L’anecdote en dit long sur le bonhomme : alors que le label We Are Unique! Records avait demandé à Mickaël Mottet de produire quelques compositions qui devaient être interprétées collégialement pour célébrer les 20 ans du label, le Stéphanois a finalement écrit un album entier ! Le garçon a toujours été prolixe et passionné. Sans se départir d’une bonne dose d’humilité. Et même aujourd’hui, alors qu’il signe pour la première fois de « sa carrière » (comprendre ici, l’exploitation d’un gisement de richesses) sous son propre nom et non celui d’Angil (ou encore Jerri, Lion In Bed ou The John Venture), il préfère que sa muse figure sur la pochette plutôt que lui-même.
Pourtant, plus d’une fois Mickaël Mottet a été à deux doigts de décrocher le Golden Globe. Salué Outre-atlantique, comparé à un improbable croisement entre Robert Wyatt et Why?, le quadra creuse son sillon dans une style inimitable. Dès l’ouverture de ce qui doit être le quinzième album sur lequel il œuvre, il démontre qu’il est un grand chanteur, dans un quasiment a capella, tout juste accompagné par un ensemble d’instruments de bois. D’ailleurs, clarinette, flûte et saxophone – aux côtés de la voix à la diction parfaite – sont tout au long de l’album les vedettes de ces compositions aux arrangements cristallins où batterie et percussions sont très discrètes. Une gageure tant le flow de Mickaël Mottet imprime le rythme. Tout est fait avec élégance et retenue, pourtant, les chansons claquent, étincèlent, rutilent.
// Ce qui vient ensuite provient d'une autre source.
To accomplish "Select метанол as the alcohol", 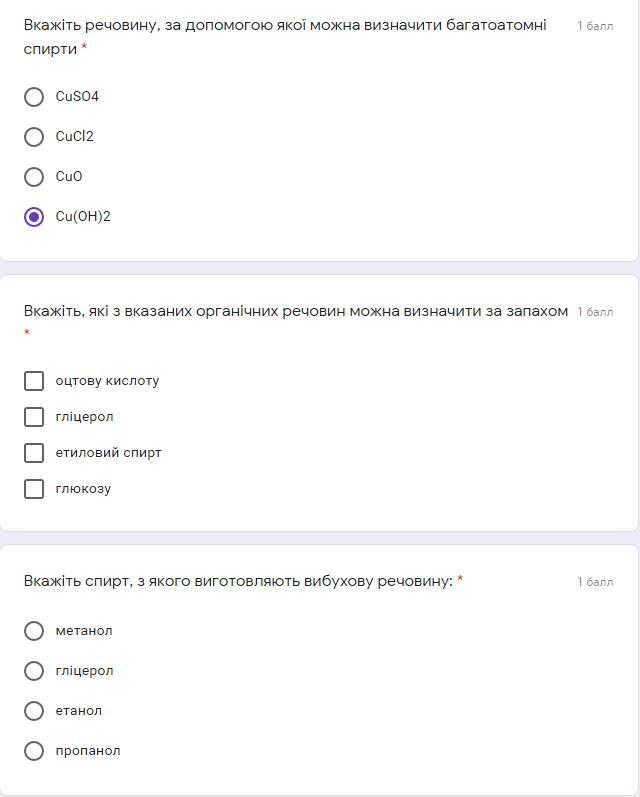I will (x=34, y=631).
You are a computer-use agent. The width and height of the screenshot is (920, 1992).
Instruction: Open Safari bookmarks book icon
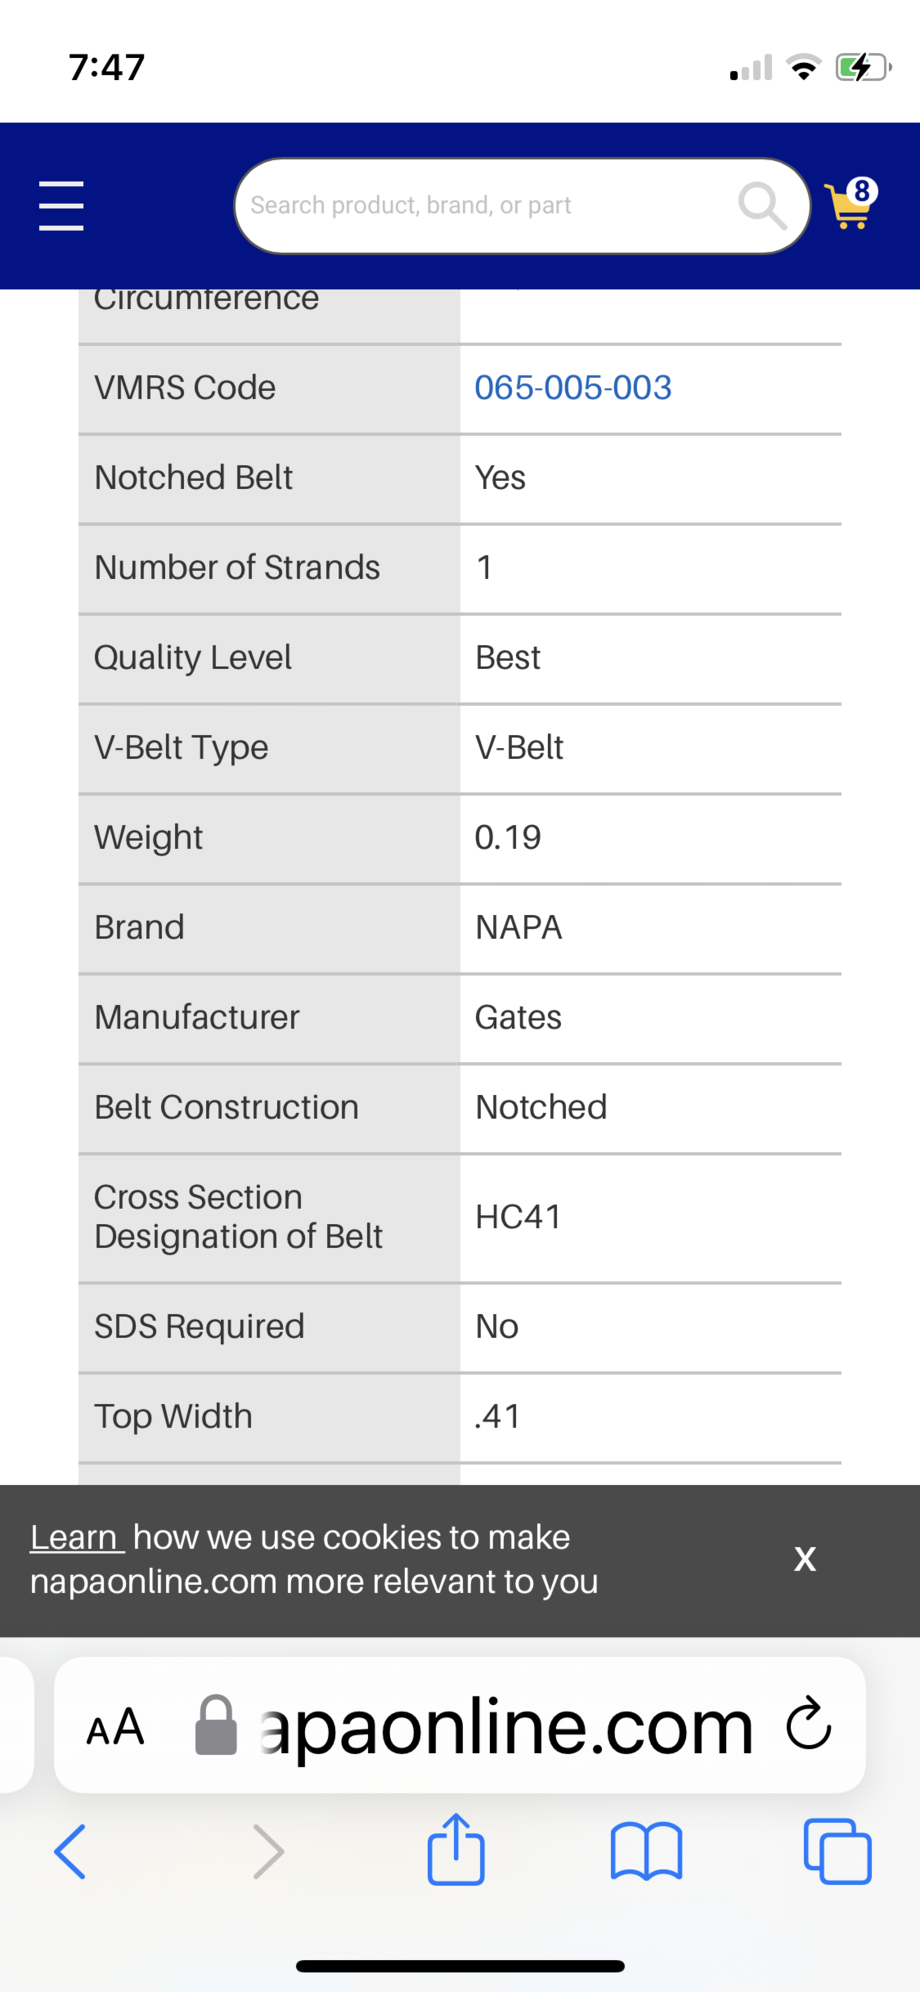click(646, 1851)
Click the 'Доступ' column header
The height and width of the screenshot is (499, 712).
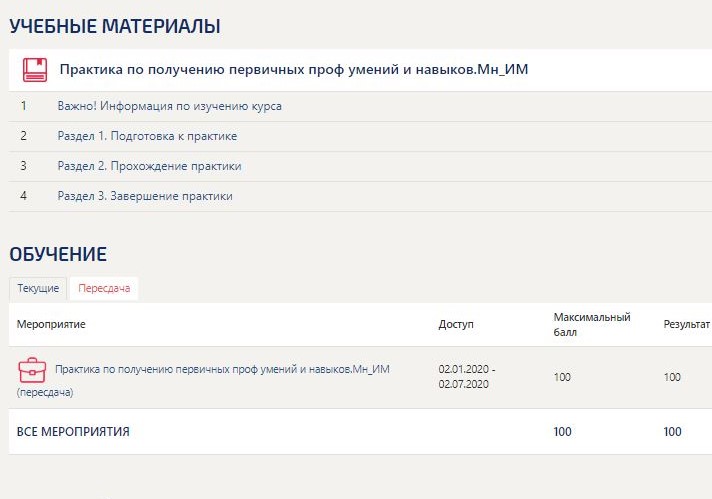[x=456, y=324]
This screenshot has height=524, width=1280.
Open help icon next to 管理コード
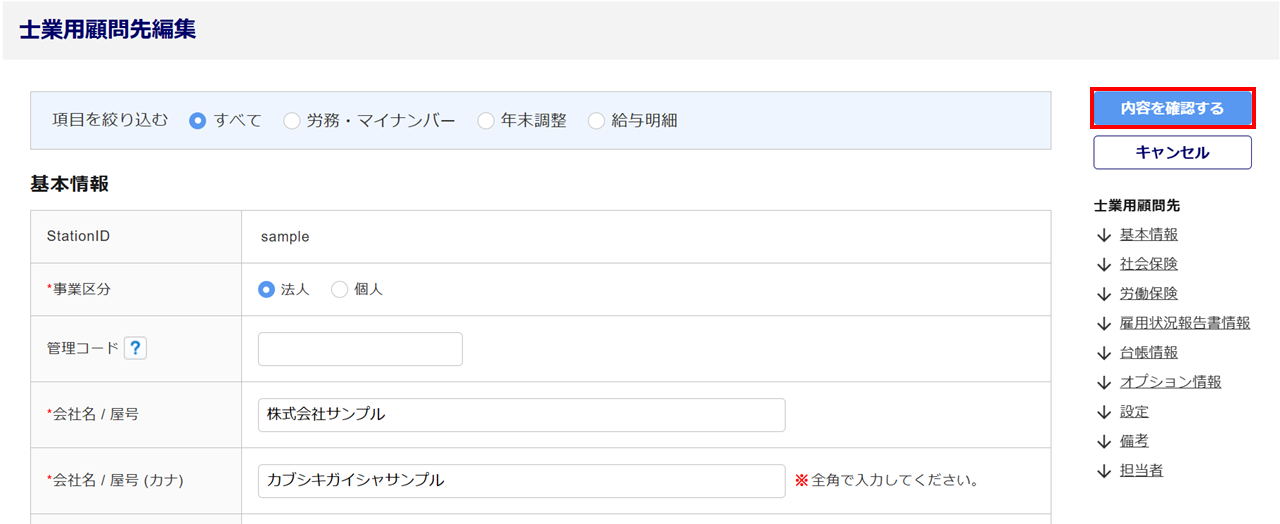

L’auteur étant amateur de lettres, mieux vaut-il être anglophile pour apprécier pleinement les textes – même si leur musicalité est universelle. Et puis, le chanteur laisse également la place pour que les parties instrumentales puissent se développer pour s’éviter d’être taxé de bavardage (comme par exemple sur 15 Ways To Leave Mark E Smith qui fait allégeance au leader de The Fall en évitant avec classe le plagiat). Souvent les structures sont fuyantes et c’est alors qu’elles sont les meilleures : Bible Study parait presque trop conventionnel, quand les incartades jazzy ou le groove de Playing With My Dream Band (Dream 2) se révèlent vénéneux.
Nul doute possible : Mickaël Mottet livre là un album iconoclaste et aventureux, à mille lieux des codes et des redites ad libitum qui inondent les plateformes de musiques à consommer.